**To do:**
Transcribe the records, starting at the line that contains "The width and" and ending with the last line of the records. Leave the pictures out of your answer.

[Start of Exercise inputs]

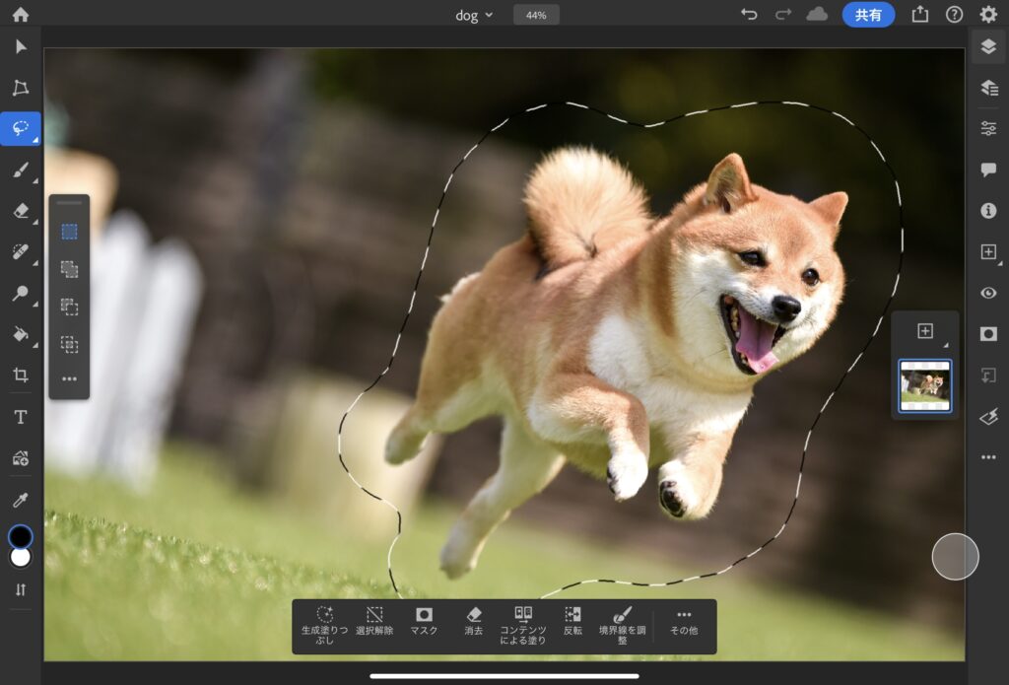Select the Paint Bucket fill tool
This screenshot has width=1009, height=685.
[20, 334]
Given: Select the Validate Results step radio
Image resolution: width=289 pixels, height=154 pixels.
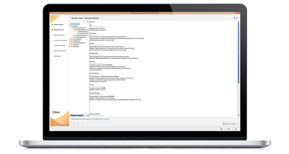Looking at the screenshot, I should point(52,45).
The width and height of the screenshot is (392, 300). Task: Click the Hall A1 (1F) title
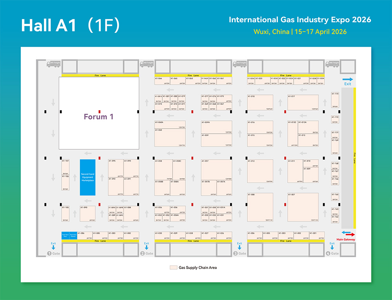70,25
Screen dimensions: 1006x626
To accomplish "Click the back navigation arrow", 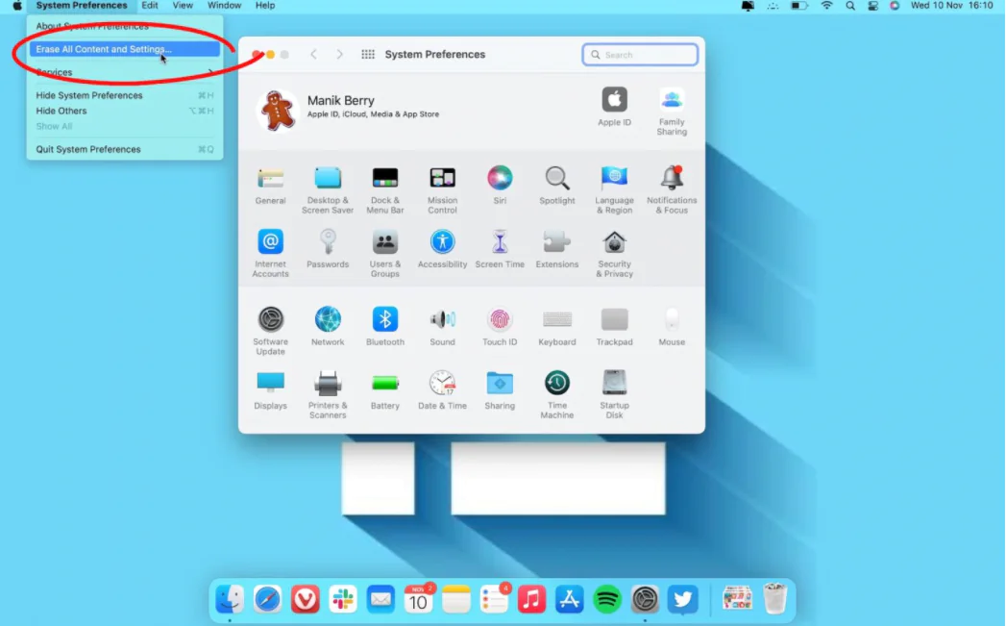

[End of Exercise inputs]

**The output:**
The width and height of the screenshot is (392, 300). Task: Click the Hall A1 (1F) title
70,25
Screen dimensions: 1006x626
To accomplish "Click the back navigation arrow", 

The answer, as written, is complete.